En Huejutla, las tragedias no solo suceden: se repiten. Un joven motociclista ha muerto tras un accidente en pleno bulevar, y no fue solo la velocidad, ni la maniobra imprudente de otro conductor, lo que selló su destino. Fue el vacío institucional, el silencio operativo, la ignorancia convertida en protocolo.
¿Quién asiste al herido cuando el uniforme solo sirve para acordonar? ¿Quién sostiene la vida cuando el Municipio no sabe ni dónde poner las manos?
Hace apenas unos meses, un hombre en situación de calle falleció en la banqueta, a la vista de todos y bajo el amparo de nadie. Hoy, un joven repartidor —uno de tantos que llevan el sustento en dos ruedas— se desploma tras un choque, y mientras la vida se le escapa entre convulsiones y asfalto caliente, la autoridad se limita a mirar y aislar.

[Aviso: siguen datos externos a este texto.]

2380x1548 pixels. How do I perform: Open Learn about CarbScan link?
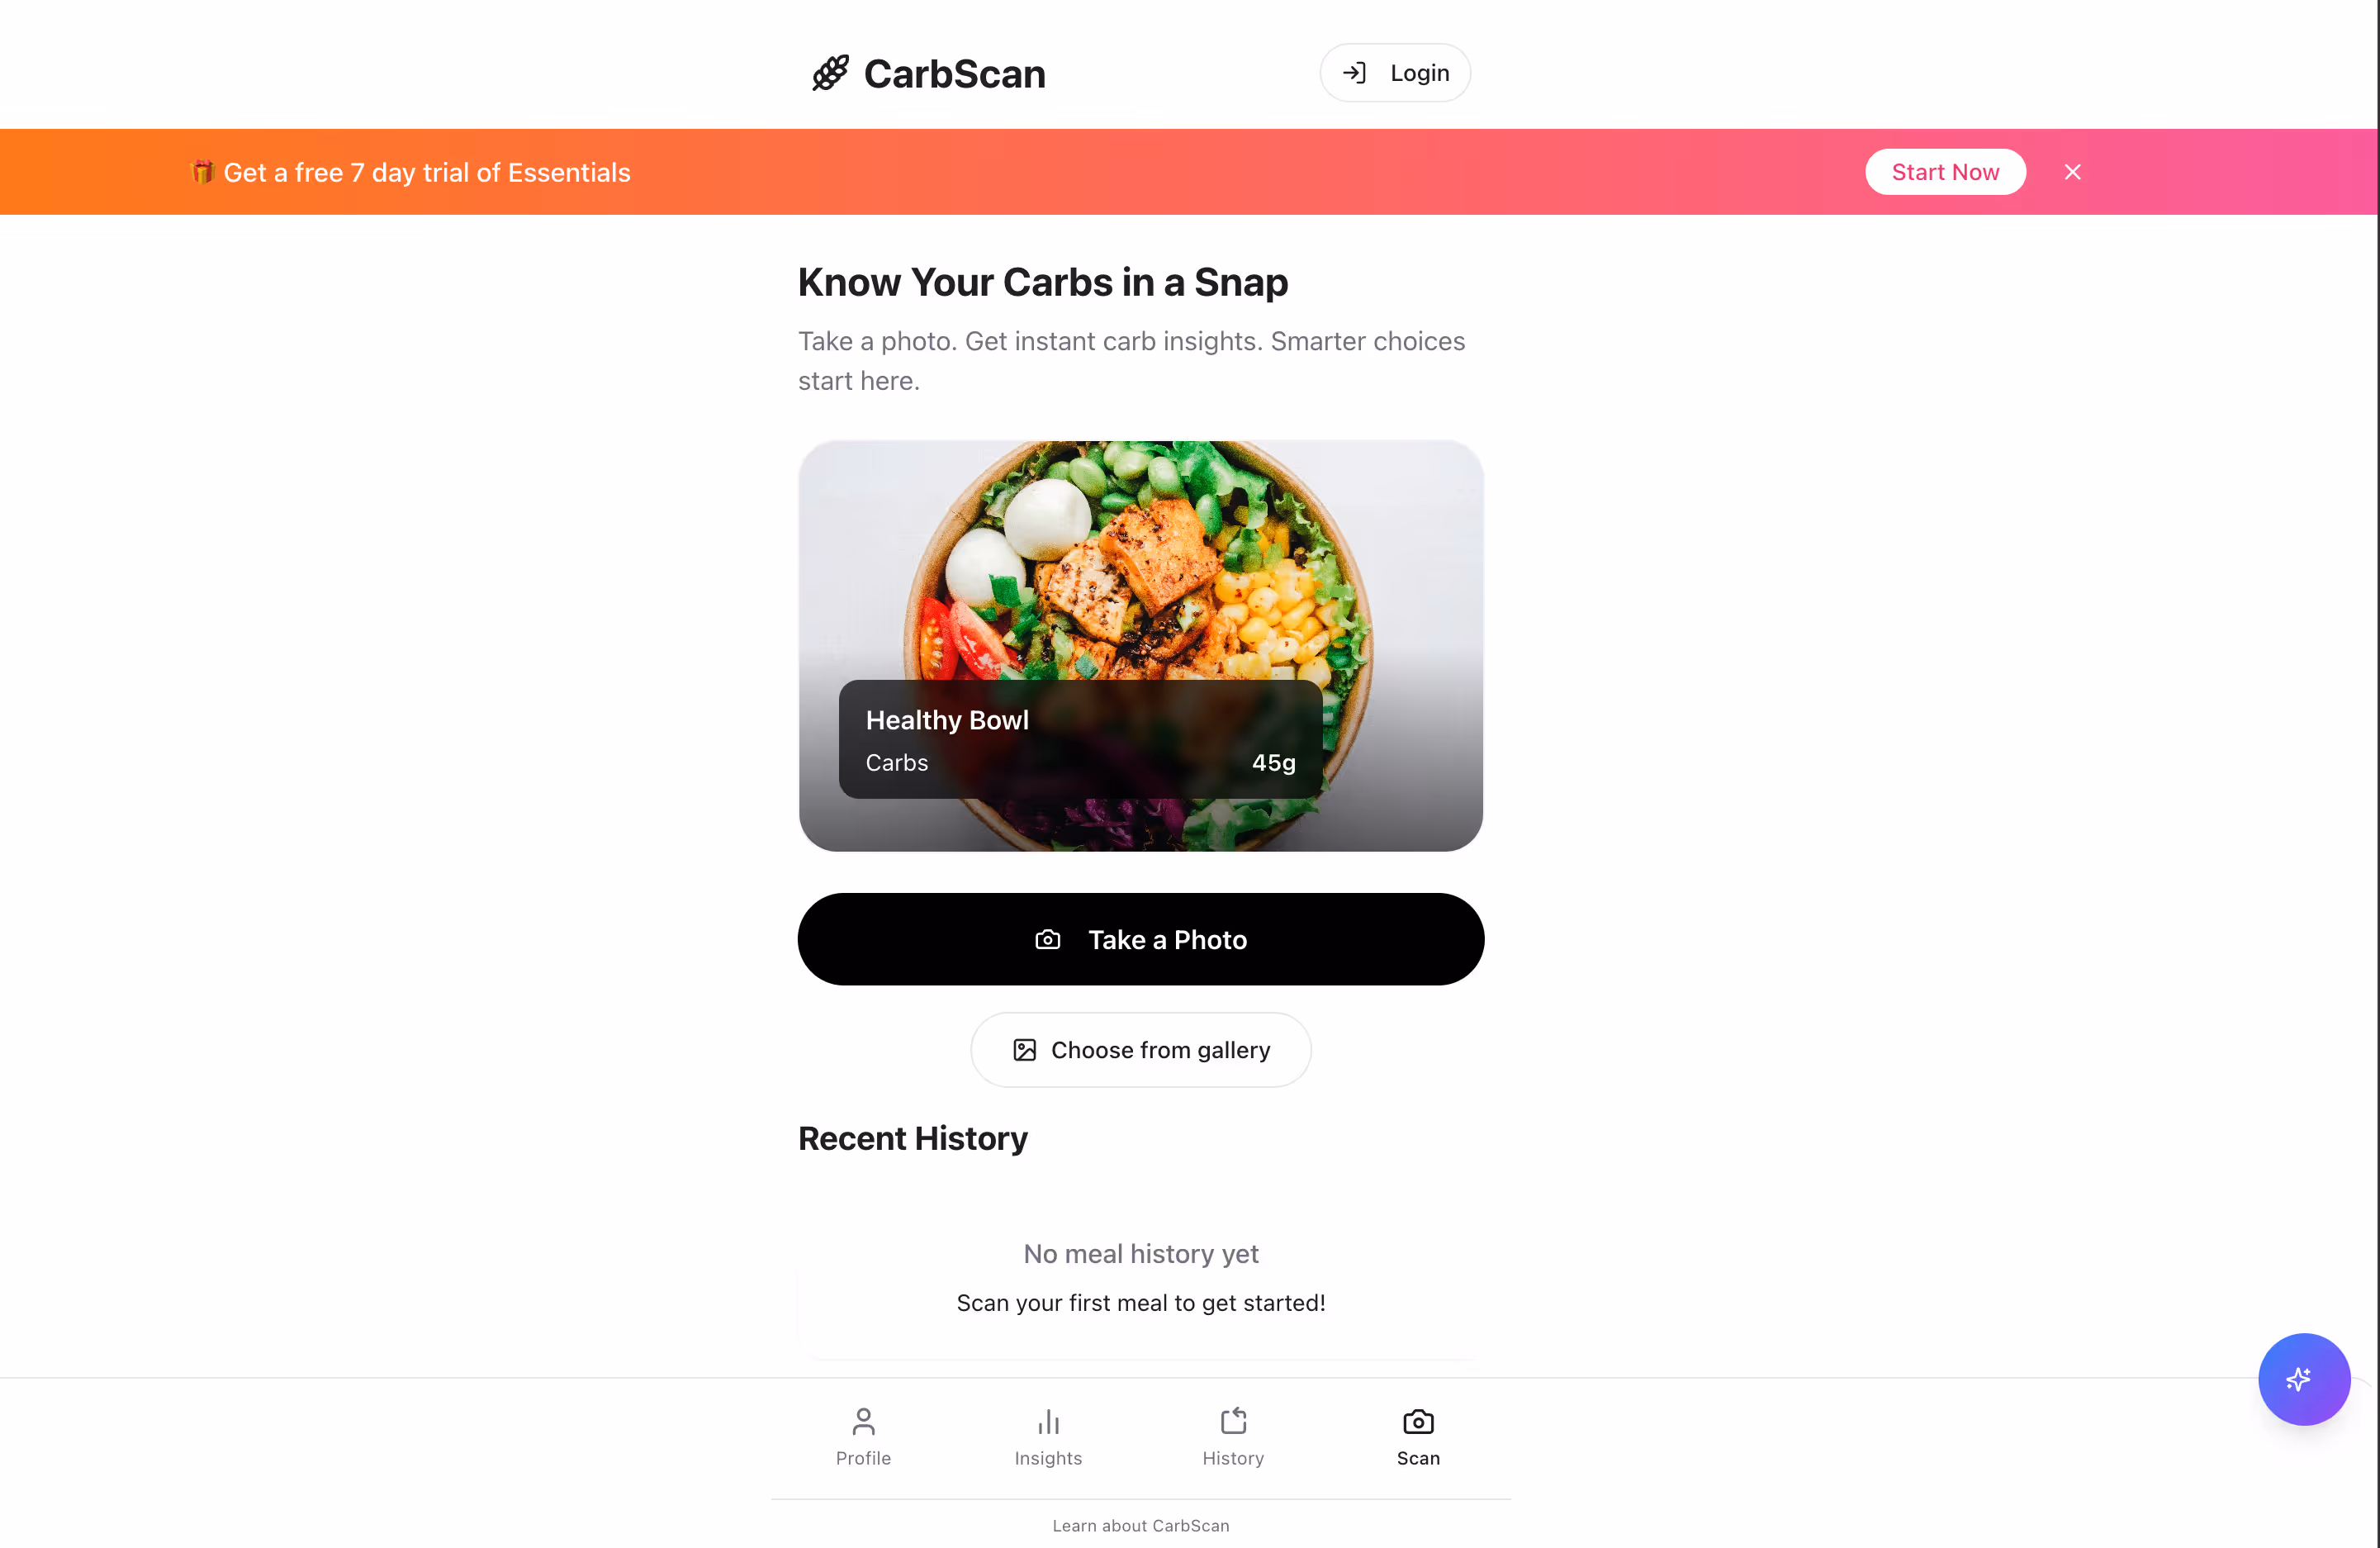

El uniforme no debería ser una barrera, ni el cordón amarillo una excusa para no actuar. La primera respuesta salva vidas… o las condena. ¿Dónde están los cursos de primeros auxilios? ¿Quién entrena a la policía municipal para no ser solo testigo de la muerte?
Pero no es solo un tema de capacitación. Es de sensibilidad, de presencia ética, de humanidad. Porque nadie merece morir rodeado de espectadores con placa.
El Municipio no puede seguir delegando su responsabilidad a la espera de la ambulancia. Porque la muerte no da tregua, y el dolor que no se atiende, se convierte en memoria que arde.
Y entonces, la pregunta arde más que el pavimento:
¿De qué sirven los homenajes, los discursos, el histrionismo y las selfies oficiales en un magno evento ante cámaras y reflectores, si cuando un ciudadano de a pie se debate entre la vida y la muerte en plena vía pública… nadie sabe, nadie actúa, nadie está?
Porque los reflectores no salvan vidas.
Y Huejutla no necesita más espectáculos… necesita respuestas.